Reproduce word for word the rows below, starting at the line containing "Open household head" and continuing through the last line of the rows, with both ends included. Leave the pictures out.

→ Entries provided:
◇ ◇ ◇ ◇
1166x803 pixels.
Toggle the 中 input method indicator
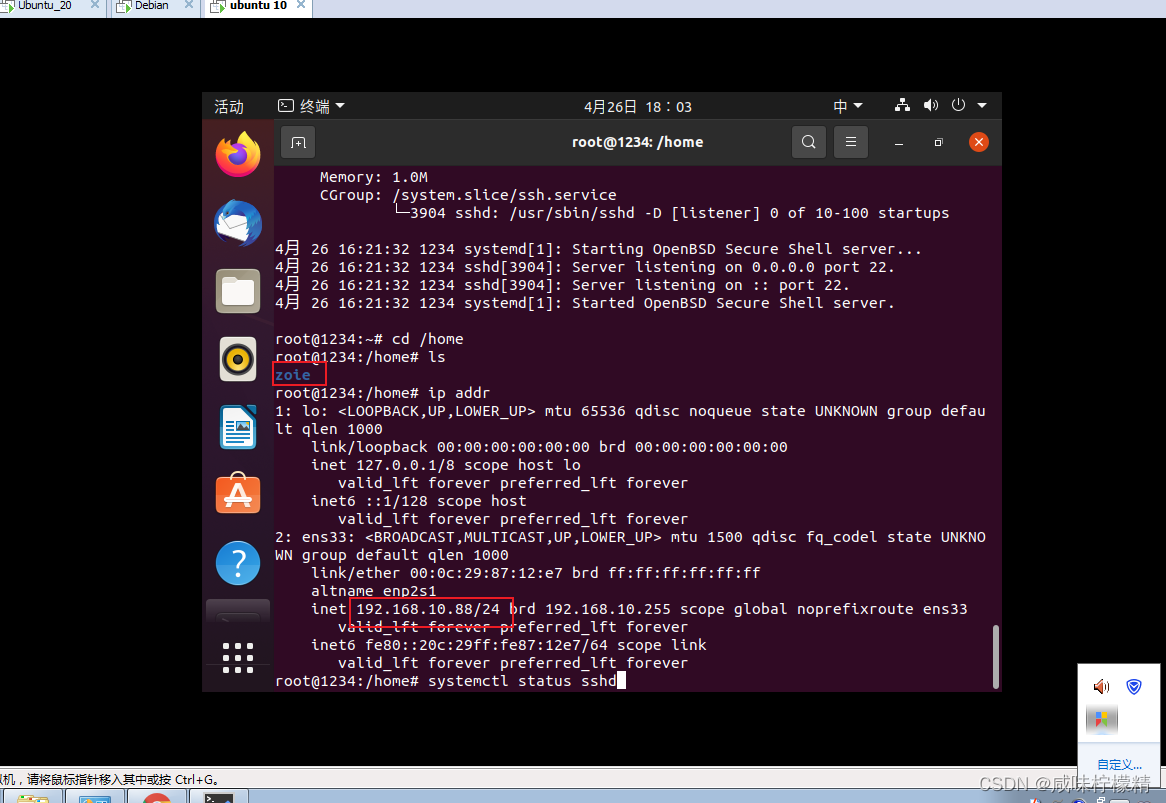click(x=840, y=105)
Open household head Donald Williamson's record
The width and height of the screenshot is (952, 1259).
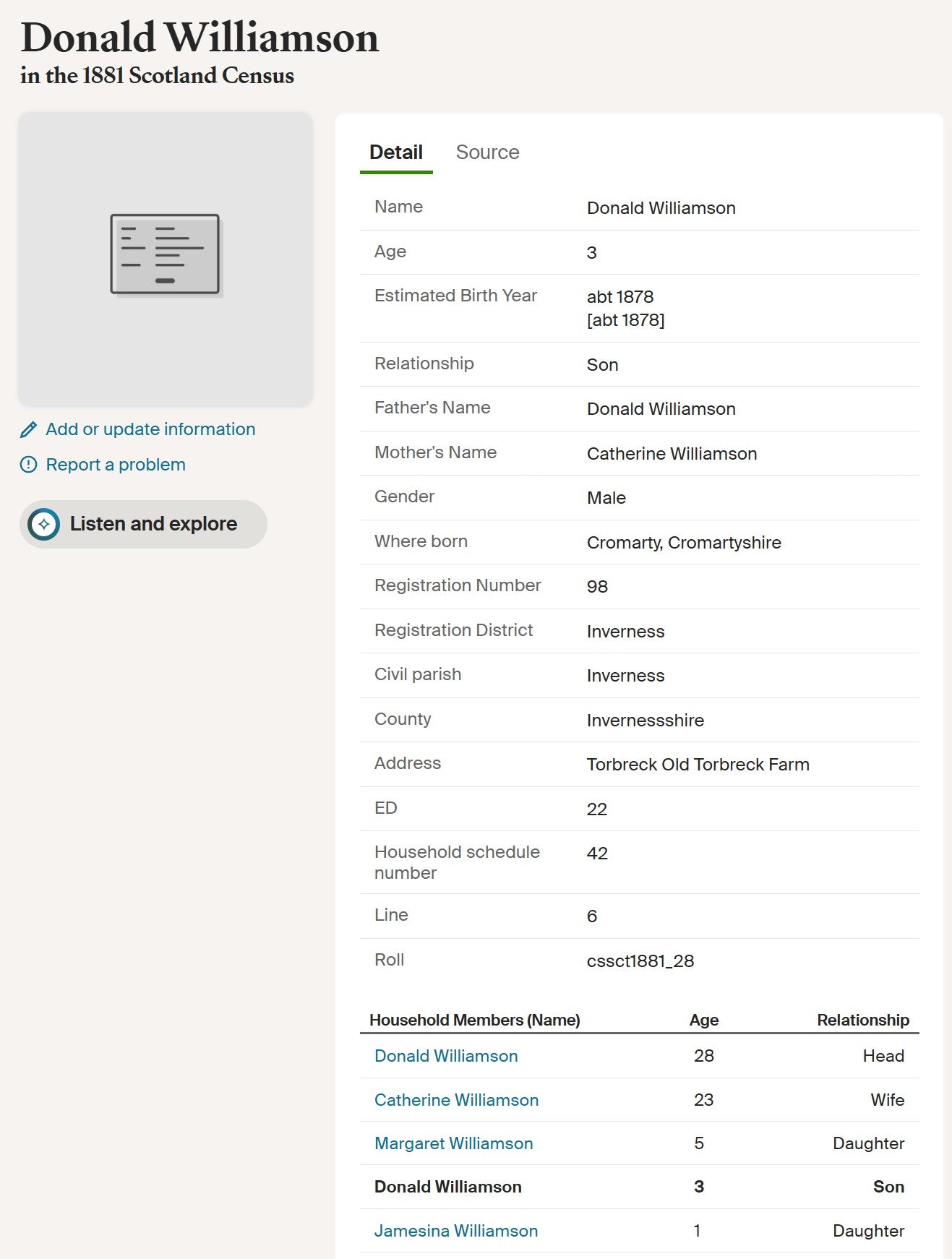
◇ ◇ ◇ ◇
→ Solution below:
Open household head Donald Williamson's record
The width and height of the screenshot is (952, 1259).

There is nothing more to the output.